Candidatos que pregonan un patriotismo de jaulas. Juristas que confunden la justiciacon el castigo. En la España de hoy necesitamos la mirada de Concepción Arenal.
SI HOY EN DÍA entrevistasen a Concepción Arenal (1820-1893) en un informativo de amplia audiencia, o le dieran cancha en un debate televisado, le lloverían piedras.

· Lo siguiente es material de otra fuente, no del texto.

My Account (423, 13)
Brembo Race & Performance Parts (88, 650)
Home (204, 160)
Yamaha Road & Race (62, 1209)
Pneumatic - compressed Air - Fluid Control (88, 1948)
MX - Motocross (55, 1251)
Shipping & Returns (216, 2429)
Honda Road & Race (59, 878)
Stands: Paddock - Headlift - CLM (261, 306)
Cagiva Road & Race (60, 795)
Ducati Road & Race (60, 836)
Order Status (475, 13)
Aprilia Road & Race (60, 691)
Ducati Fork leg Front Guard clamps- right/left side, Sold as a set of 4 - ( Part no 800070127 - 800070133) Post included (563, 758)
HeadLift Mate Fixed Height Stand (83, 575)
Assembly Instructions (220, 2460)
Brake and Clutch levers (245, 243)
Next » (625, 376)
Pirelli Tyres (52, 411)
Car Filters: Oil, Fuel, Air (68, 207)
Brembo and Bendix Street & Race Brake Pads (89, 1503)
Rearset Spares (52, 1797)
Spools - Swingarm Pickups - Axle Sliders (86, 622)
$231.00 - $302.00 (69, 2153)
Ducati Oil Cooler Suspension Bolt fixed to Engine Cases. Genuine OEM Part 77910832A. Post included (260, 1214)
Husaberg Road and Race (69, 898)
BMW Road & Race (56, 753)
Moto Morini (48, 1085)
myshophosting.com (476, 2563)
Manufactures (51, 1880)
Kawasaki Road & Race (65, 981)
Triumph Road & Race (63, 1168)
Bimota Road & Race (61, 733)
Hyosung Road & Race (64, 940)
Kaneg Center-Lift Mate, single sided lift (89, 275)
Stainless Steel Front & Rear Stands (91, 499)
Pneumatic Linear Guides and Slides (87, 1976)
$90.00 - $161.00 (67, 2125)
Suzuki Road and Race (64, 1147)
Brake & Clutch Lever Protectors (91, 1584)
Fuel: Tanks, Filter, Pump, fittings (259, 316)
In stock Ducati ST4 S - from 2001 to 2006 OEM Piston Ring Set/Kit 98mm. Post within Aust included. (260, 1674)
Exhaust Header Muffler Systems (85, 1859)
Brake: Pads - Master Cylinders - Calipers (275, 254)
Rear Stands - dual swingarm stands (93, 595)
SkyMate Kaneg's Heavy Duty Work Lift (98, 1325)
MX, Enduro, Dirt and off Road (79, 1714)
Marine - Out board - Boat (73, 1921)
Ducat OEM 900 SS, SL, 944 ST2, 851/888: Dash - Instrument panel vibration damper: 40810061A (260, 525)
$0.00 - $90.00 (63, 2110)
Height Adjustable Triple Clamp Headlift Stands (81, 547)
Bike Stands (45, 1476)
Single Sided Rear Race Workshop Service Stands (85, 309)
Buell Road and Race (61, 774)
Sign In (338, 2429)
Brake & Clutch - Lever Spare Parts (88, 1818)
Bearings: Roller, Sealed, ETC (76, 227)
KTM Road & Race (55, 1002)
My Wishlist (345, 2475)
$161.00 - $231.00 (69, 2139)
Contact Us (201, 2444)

Sus propuestas civilizadoras, sus críticas a la ruindad y miserias del sistema judicial y penitenciario, su reformismo social y feminista serían objeto de mofa y linchamiento en las redes. Sería quemada en efigie por el fanatismo mediático. Montañas de memes y comentarios estupefacientes se abalanzarían sobre su principio humanitario: “Odia al delito y compadece al delincuente”. Toneladas de groserías tratarían de oscurecer inteligentes aforismos que siguen emitiendo luz: “Todo lo que endurece, desmoraliza”. El ruido reaccionario o el silencio selectivo intentarían acallar la inconfundible naturaleza de lo que suena cierto: “Las malas leyes hallarán siempre, y contribuirán a formar, hombres peores que ellas, encargados de ejecutarlas”. Esta última anotación parece escrita justo en la noche del 6 de noviembre de 2018, cuando el Tribunal Supremo hipotecó la balanza de la justicia española.
A los 21 años, Concepción Arenal, nacida en Ferrol, se vistió de varón, se cortó el pelo y se cubrió con sombrero y capa para poder estudiar Derecho en la Universidad Central de Madrid. Fue descubierta. El rector le permitió seguir en la Facultad, pero en un régimen “penitenciario”: un familiar la acompañaba hasta la puerta, un bedel la escoltaba hacia un cuarto solitario y el profesor de turno la conducía a clase, donde permanecía en lugar aparte. No le debía faltar ironía a Concepción Arenal, que, pese a su feminismo y espíritu sufragista, recomendó a las mujeres hacer dos excepciones en la lucha por la igualdad. No dedicarse ni a la milicia ni a la política, cosas de machos, el poder viril como afán de mandar y dominar: “Tienen inclinaciones de sultán, reminiscencias de salvaje y pretensiones de sacerdote”.
La valiente era ella. No quería dominar, quería saber. Otra vez Eva. El pecado original es la libertad. ¡Viva el pecado original! La humanidad surge de ese acto de desobediencia. Eva arriesga porque no acepta la ignorancia, mirar para otro lado. Adiós al paraíso de cartón piedra, adiós al parque temático del conformismo. A su manera, Concepción Arenal reactiva ese acto fundacional de la humanidad. Esa muchacha aislada en la Facultad, observada como un lepidóptero, vigilada como un pecado, es en sí misma un acto de desobediencia. Pero, por otra parte, tal vez intuye que es esperada. Que será bienvenida al otro lado. En una España que sufre la injusticia y el maltrato. Y va a atreverse a decir lo impronunciable. A mirar lo que no se puede ver. Los inframundos ocultos de las prisiones y la pobreza extrema. Donde las grandes palabras, como redención, amor, piedad, compasión, no digamos ya derechos o libertades, tañen con un badajo de sarcasmo.
Su reformismo era un reformismo eficaz. Moderada en las formas, revolucionaria en el fondo. Con esos dos pilares de la conciencia feminista y la permanente inquietud por los más olvidados, los que sufrían prisión. Fue muy atacada por la gente carca. Tal vez lo que más les irritaba era que su activismo, y su coraje, fuera de inspiración cristiana. Y que, siendo católica, colaborase en la obra emancipadora de la Institución Libre de Enseñanza, ese espacio de librepensamiento que desquiciaba al paleoconservadurismo. Concepción practicó una teología de la liberación del siglo XIX. También en eso fue eficaz. En poner en evidencia el estado de hipocresía vigente.
Somos lo que recordamos y somos lo que olvidamos. Así que es de agradecer el renovado interés por esta precursora postergada. Una obra que abre el mejor paso para este redescubrimiento es la reciente biografía, Concepción Arenal: la caminante y su sombra, de Anna Caballé. Es un buen síntoma. Hay gente que merece existir en presente recordado. Y en la España de hoy necesitamos la mirada de Concepción Arenal.
Vivimos en un ambiente cargado del populismo punitivo. Los dirigentes políticos incapaces de desatar nudos conflictivos, empezando por los de los propios zapatos, no hablan el lenguaje de la justicia sino del castigo. Esos candidatos que pregonan un patriotismo de jaulas. Juristas que vuelven a flirtear con el peligroso “derecho penal del enemigo”, lo que se percibe, por ejemplo, en el tratamiento a los encausados por el procés catalán.
Son tantos los que gritan “¡Cárcel, cárcel, cárcel!” que solo tengo esperanza en el pecado original.